A família, a escola, a empresa, outras instituições locais e as populações envolventes são espaços, naturalmente privilegiados, para a prática e a interiorização do voluntariado. E sê-lo-ão tanto mais quanto a escola se inserir na comunidade local, a empresa assumir as suas responsabilidades sociais, todas as instituições locais souberem convergir para objectivos comuns e as populações envolventes congregarem esforços na consciência de problemas e na procura das respectivas soluções.

Neste quadro de referência, importa acentuar que, muito embora o trabalho voluntário se distinga do trabalho profissional remunerado e da iniciativa económica lucrativa, não justifica nenhum tipo de incompatibilidade. Pelo contrário: as três actividades completam-se umas às outras, acontecendo até, não raro, que as mesmas pessoas se dedicam a mais do que uma, em percentagens de tempo variáveis conforme as suas condições de vida e motivações.

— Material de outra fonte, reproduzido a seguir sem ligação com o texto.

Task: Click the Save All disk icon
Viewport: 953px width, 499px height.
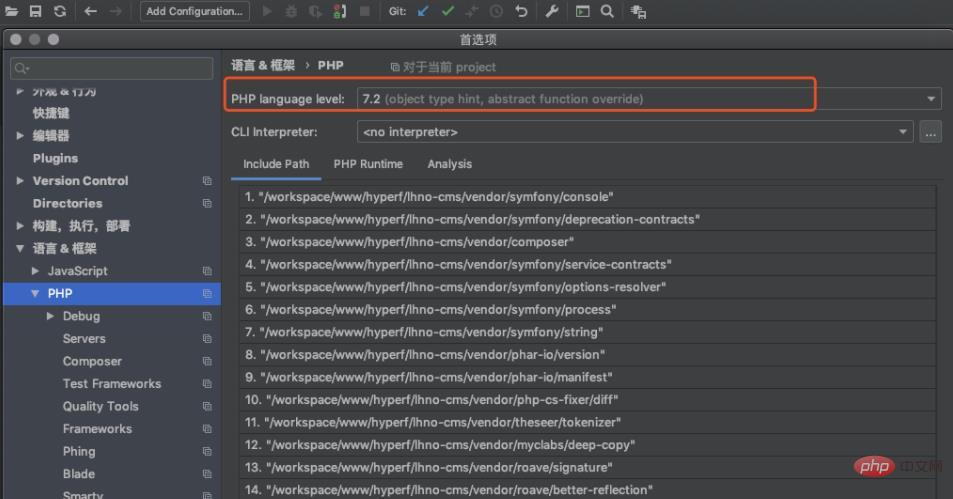Action: [35, 11]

Porque o trabalho voluntário é tão indispensável como o remunerado, e porque a sua base solidária e cívica o leva a actuar nas diferentes situações-problema, seria altamente recomendável que recebesse um forte desenvolvimento a partir deste Ano Internacional dos Voluntários. Seria do maior interesse, a favor da prevenção e solução dos diferentes problemas, que existisse, em cada localidade, um ou mais grupos locais de voluntariado. E que tais grupos actuassem em estreita cooperação, ou parceria, entre si e com outros agentes locais.

A existência dos grupos de voluntariado proporcionaria o conhecimento dos problemas, o esforço de prevenção e solução, bem como a necessária acção concertada.

Não faz sentido responsabilizar o voluntariado pela solução dos diferentes problemas do país. O que se lhe pode pedir é que actue no contacto directo com os problemas e com as pessoas neles envolvidas, diligenciando intervir junto das entidades públicas e privadas, com ou sem fins lucrativos, capazes de contribuirem para as soluções necessárias.

Sem prejuízo da relevância a atribuir ao conjunto de conclusões que o Congresso venha a adoptar, afigura-se-me que a criação de grupos de voluntariado por toda a parte merece inscrever-se entre as fundamentais. Em qualquer caso, fico na expectativa dos resultados do Congresso, que poderão ser determinantes na evolução futura do trabalho voluntário.

Agradeço o esforço realizado por todas as pessoas que prepararam o Congresso. Tal esforço procurou corresponder, certamente, à honrosa história do voluntariado e contribuir para que assim continue no futuro.

Bem hajam, todos, por tudo o que foi realizado e pelos novos horizontes que estão a abrir.